:: Selected excerpt ::

Zoom Meetings: No End-to-End Encryption

Zoom went from having 10 million daily users in December 2019 to having 200 million daily users in March 2020. While several sectors suffer from the COVID-19 (coronavirus) pandemic, Zoom is one of the companies that is reaping huge benefits. Zoom gained over 1,900% in usage for claiming to offer end-to-end encryption and protecting the privacy of its users.

However, recent reports claim that Zoom is not doing any of that — no end-to-end encryption and no privacy protection for users.

On Zoom’s website, there’s a white-paper detailing the services and features offered by Zoom. Reading through it, you will see that Zoom mentioned “end-to-end encryption”. Also, in a Zoom meeting, there’s a green key at the top of your screen, when you hover over it, a popup will show “end-to-end encryption”. So that should mean that no one except users should be able to access user data and the user will have to decrypt their data first. However, ‘Vice’ demonstrated in a recent post that Zoom was sending user data to Facebook without getting users’ permission. In fact, users didn’t even need to have Facebook installed on their phone.

Looking at Zoom’s encryption for meetings, the company uses the same encryption that is used to secure the connection between two networks. The same encryption used for HTTPS sites. This encryption is known as transport encryption and it is different from end-to-end encryption. Transport encryption only protects networks from unsecured connections. Hackers or cybercriminals may not be able to spy on your wifi to steal your audio and video content when using Zoom. However, Zoom can access the connection and can collect user data.

:::
:: Records supplied ::

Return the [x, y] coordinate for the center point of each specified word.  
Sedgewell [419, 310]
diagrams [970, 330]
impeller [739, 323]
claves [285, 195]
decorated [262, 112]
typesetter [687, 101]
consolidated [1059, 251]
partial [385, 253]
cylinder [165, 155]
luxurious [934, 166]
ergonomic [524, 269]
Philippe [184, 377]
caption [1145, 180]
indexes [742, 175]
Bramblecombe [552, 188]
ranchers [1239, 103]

:::

→ Task 1:
Answer these questions from the Zoom article:
(a) How many daily users did Zoom have in March 2020?
(b) What does the popup say when a user hovers over the green key in a Zoom meeting?
(c) What name is given to the encryption Zoom uses for meetings?
→ Task 2: Duplicate everything in the Zoom article from "On Zoom’s website, there’s" down to "on their phone.", keeping every word and mark unchanged.
→ Task 3: List every company or publication that the Zoom article names.

→ Your solution 1:
(a) 200 million
(b) "end-to-end encryption"
(c) Transport encryption

→ Your solution 2:
On Zoom’s website, there’s a white-paper detailing the services and features offered by Zoom. Reading through it, you will see that Zoom mentioned “end-to-end encryption”. Also, in a Zoom meeting, there’s a green key at the top of your screen, when you hover over it, a popup will show “end-to-end encryption”. So that should mean that no one except users should be able to access user data and the user will have to decrypt their data first. However, ‘Vice’ demonstrated in a recent post that Zoom was sending user data to Facebook without getting users’ permission. In fact, users didn’t even need to have Facebook installed on their phone.

→ Your solution 3:
Zoom
Vice
Facebook